:: Task brief ::
Quote the items from the line with "Image resolution: width=686" up to and including the line with "(176, 446).", reproducing them word for word.

:: Data extract ::
=======

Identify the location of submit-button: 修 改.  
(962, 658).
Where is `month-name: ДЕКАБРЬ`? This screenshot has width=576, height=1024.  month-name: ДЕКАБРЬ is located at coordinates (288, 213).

=======

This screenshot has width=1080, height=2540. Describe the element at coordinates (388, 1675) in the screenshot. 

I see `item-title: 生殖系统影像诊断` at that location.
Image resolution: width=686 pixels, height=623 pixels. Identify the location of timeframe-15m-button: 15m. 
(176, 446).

=======

:: Output below ::
Image resolution: width=686 pixels, height=623 pixels. Identify the location of timeframe-15m-button: 15m. 
(176, 446).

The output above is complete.